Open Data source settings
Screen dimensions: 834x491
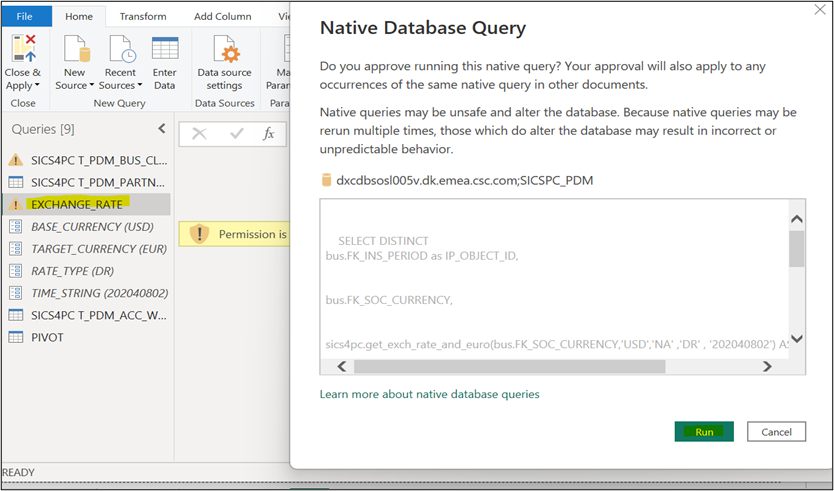pos(226,55)
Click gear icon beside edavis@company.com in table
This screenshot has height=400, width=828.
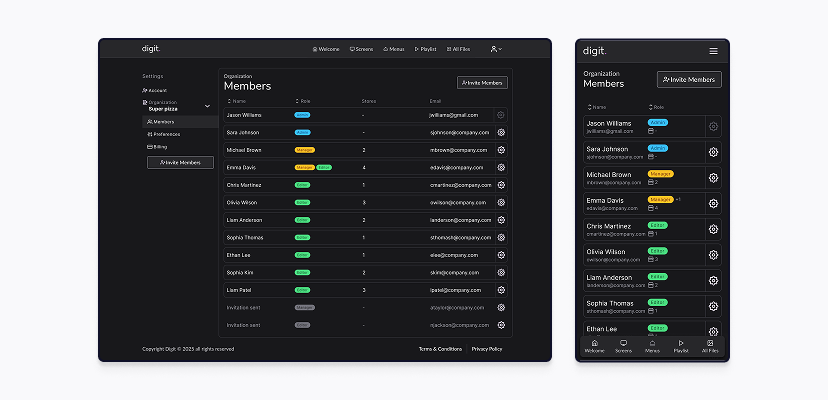pos(501,168)
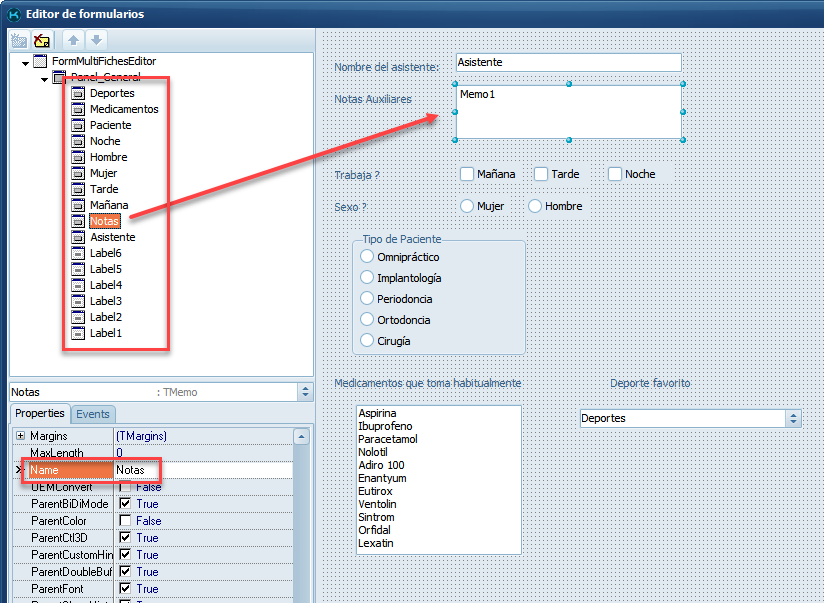Click the Label1 component icon in tree
The image size is (824, 603).
click(x=78, y=333)

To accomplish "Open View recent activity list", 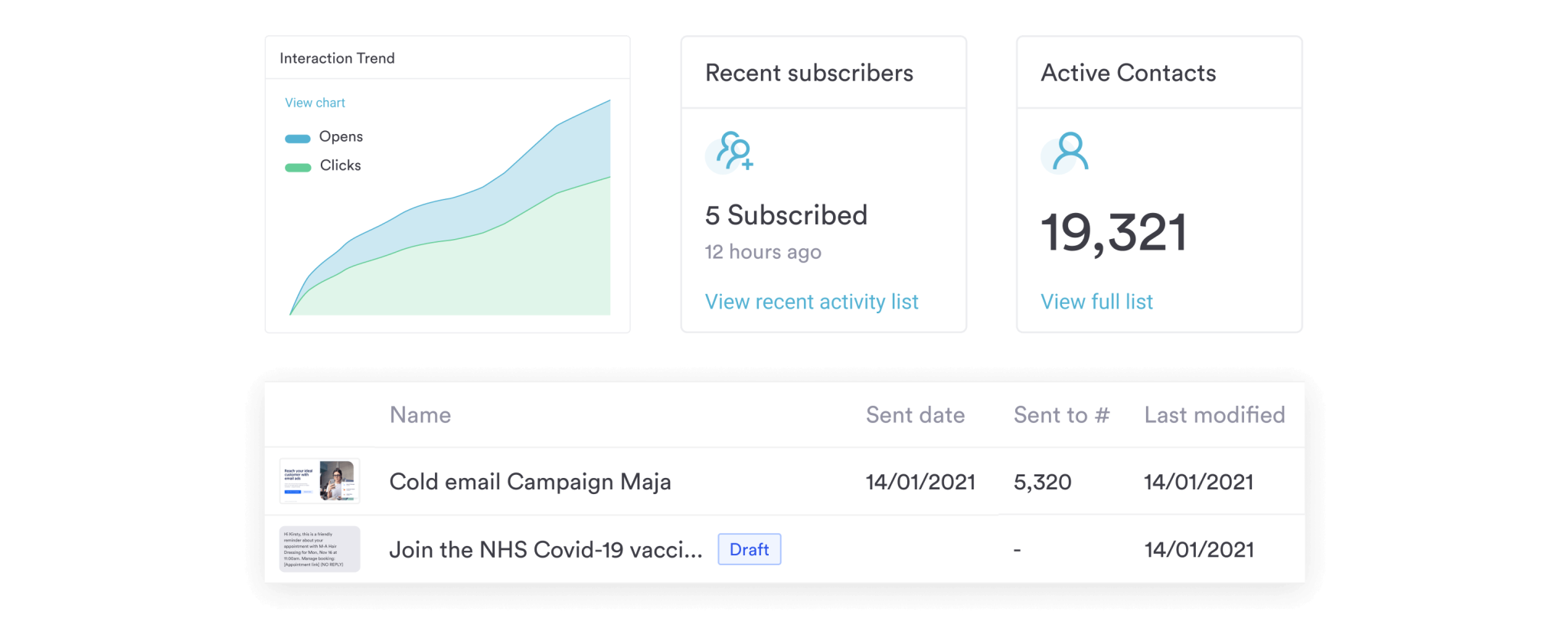I will [x=811, y=302].
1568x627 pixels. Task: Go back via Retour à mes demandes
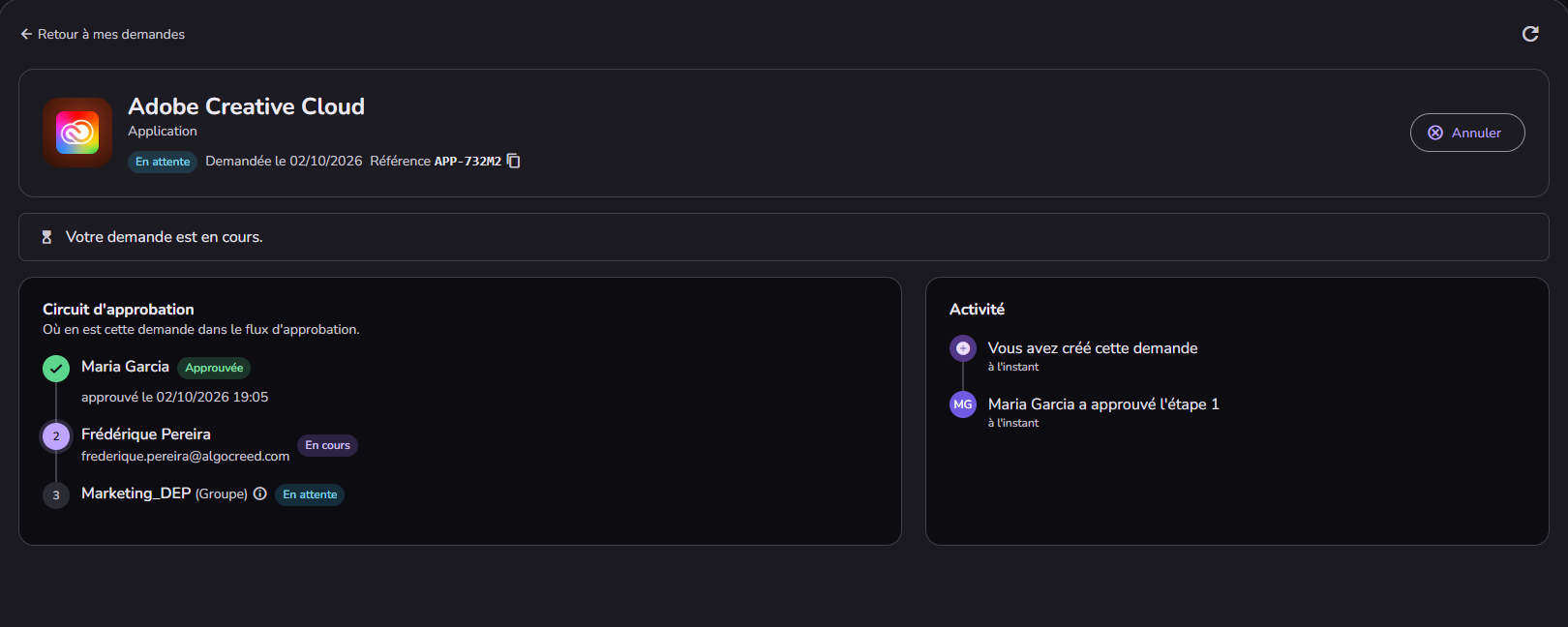103,34
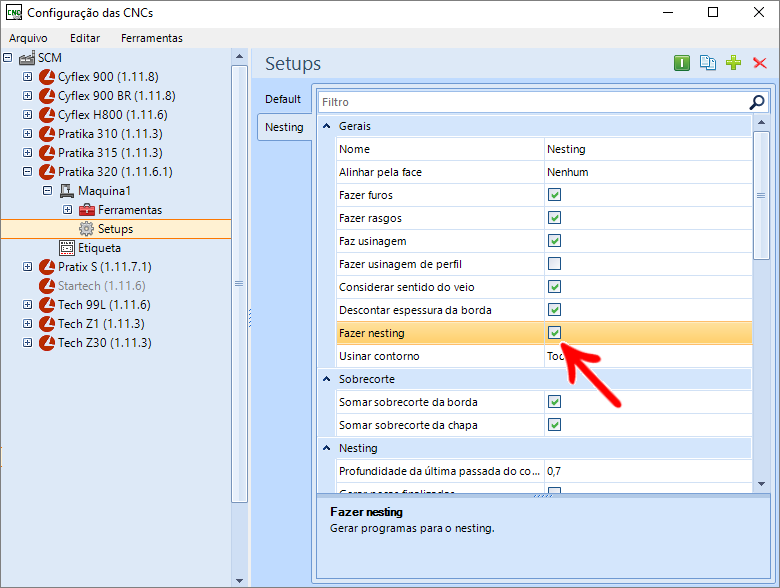The height and width of the screenshot is (588, 780).
Task: Open the Arquivo menu
Action: coord(28,38)
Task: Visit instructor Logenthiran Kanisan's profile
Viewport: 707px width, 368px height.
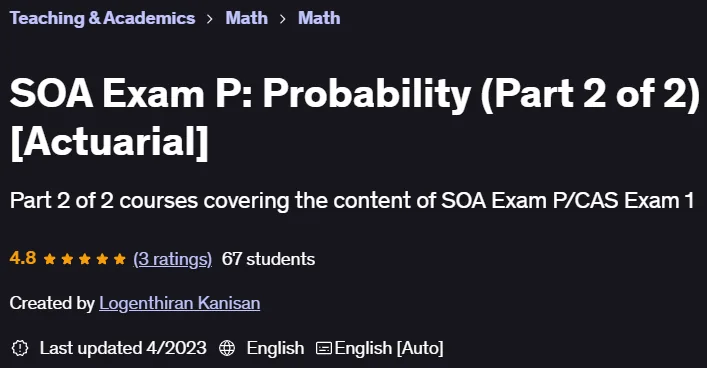Action: tap(179, 303)
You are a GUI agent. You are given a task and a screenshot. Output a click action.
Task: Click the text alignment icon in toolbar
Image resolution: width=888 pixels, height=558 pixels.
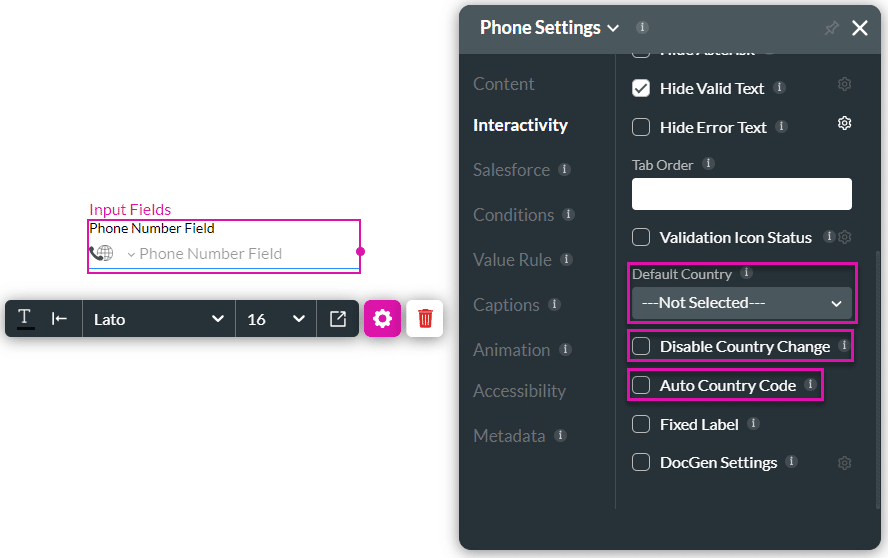click(x=60, y=319)
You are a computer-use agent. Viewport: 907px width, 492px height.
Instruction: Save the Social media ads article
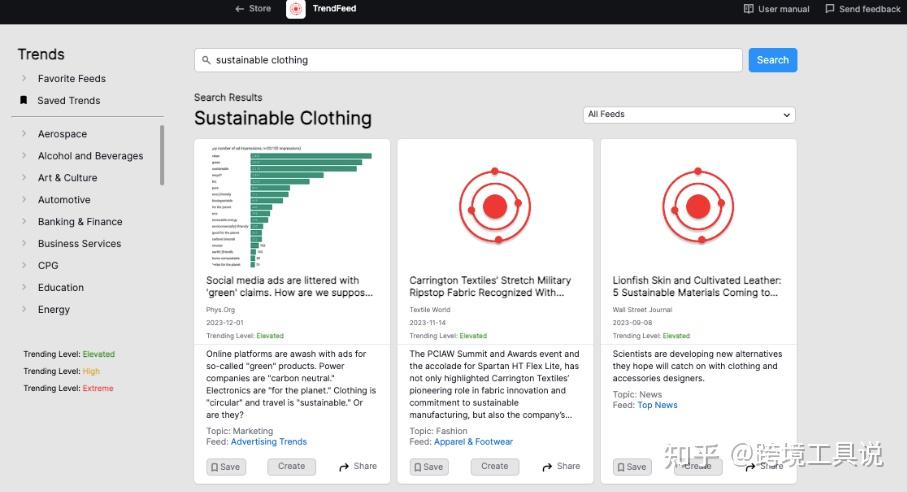(x=225, y=466)
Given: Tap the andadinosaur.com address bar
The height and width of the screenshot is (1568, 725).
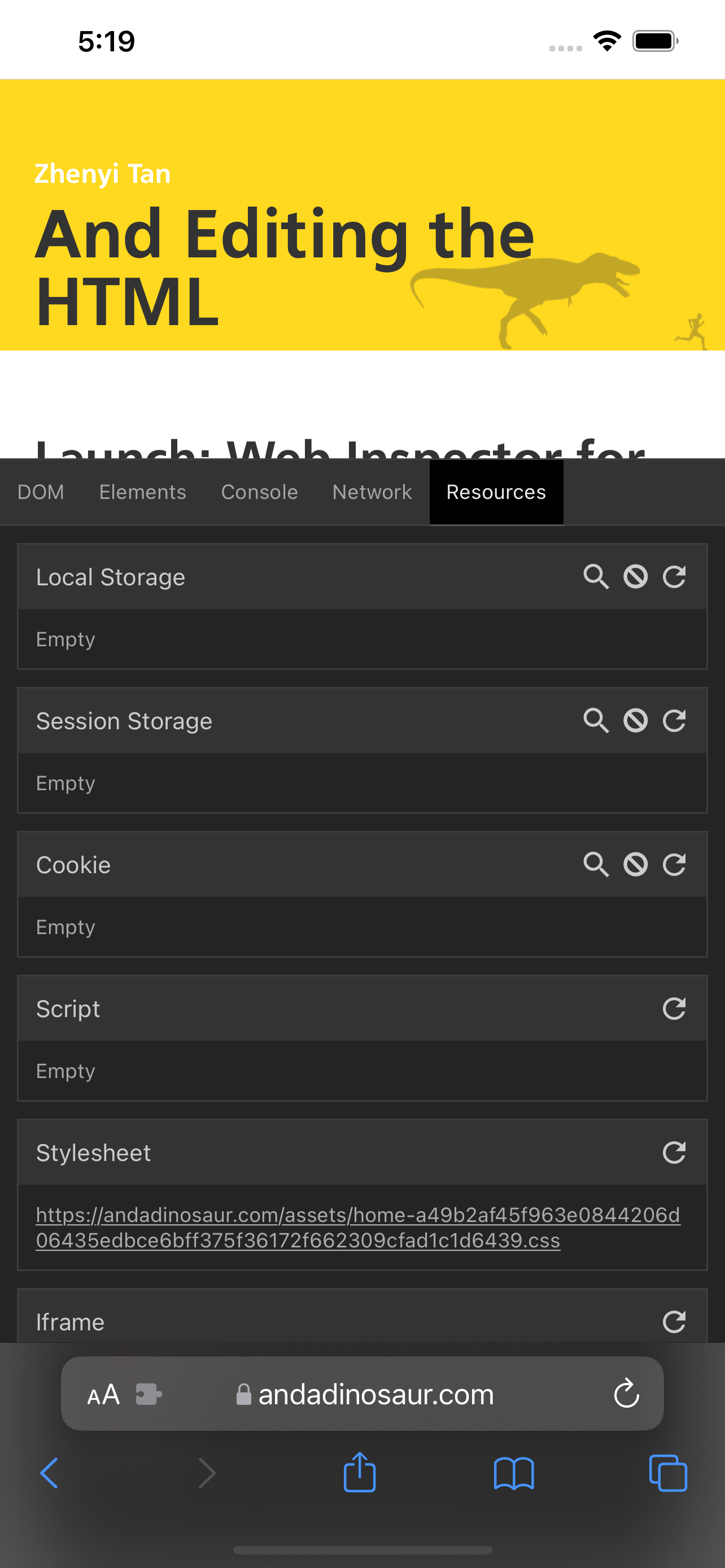Looking at the screenshot, I should [x=375, y=1394].
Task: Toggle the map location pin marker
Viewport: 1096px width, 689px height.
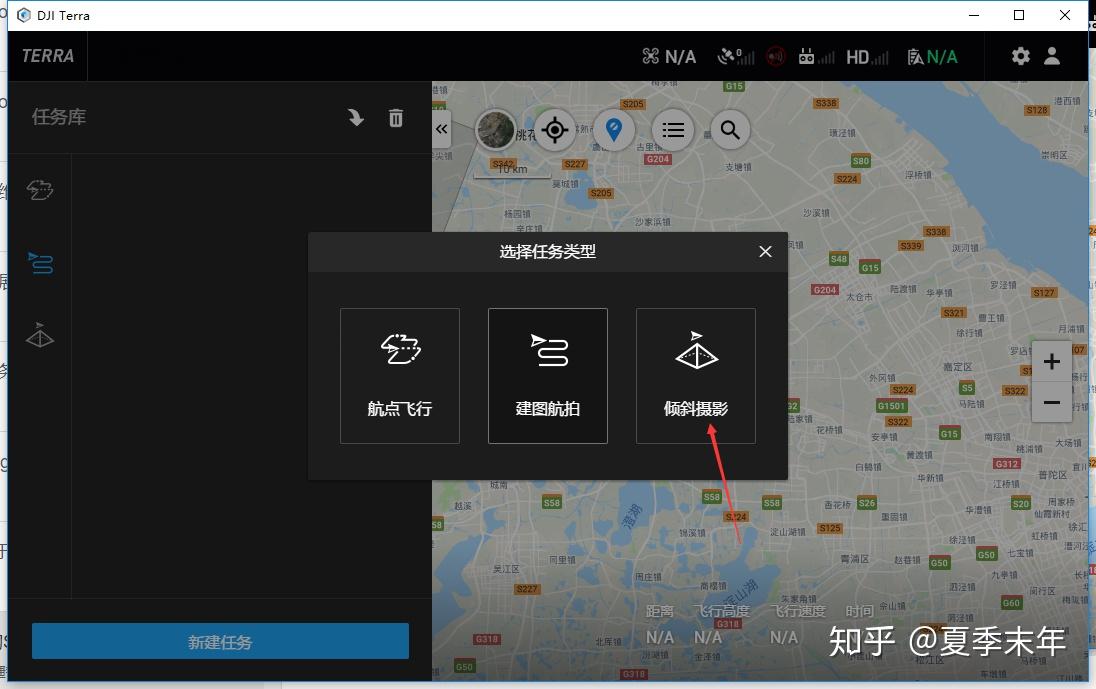Action: 613,129
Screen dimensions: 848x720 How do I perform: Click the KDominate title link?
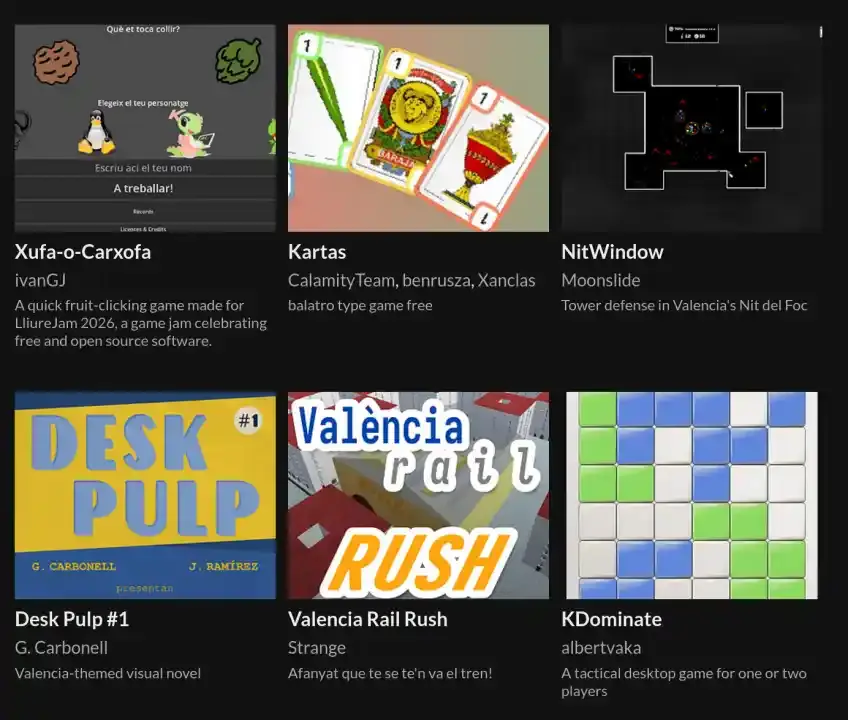[612, 619]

++++++

▶ [EXERCISE OBJECTIVE]
Take every line from the records that holds "agent" and copy it down.

▶ [WRITTEN REPLY]
You are a GUI agent. You are given a task and a screenshot. Output a click action.
You are a computer-use agent. Viewport: 907px width, 492px height.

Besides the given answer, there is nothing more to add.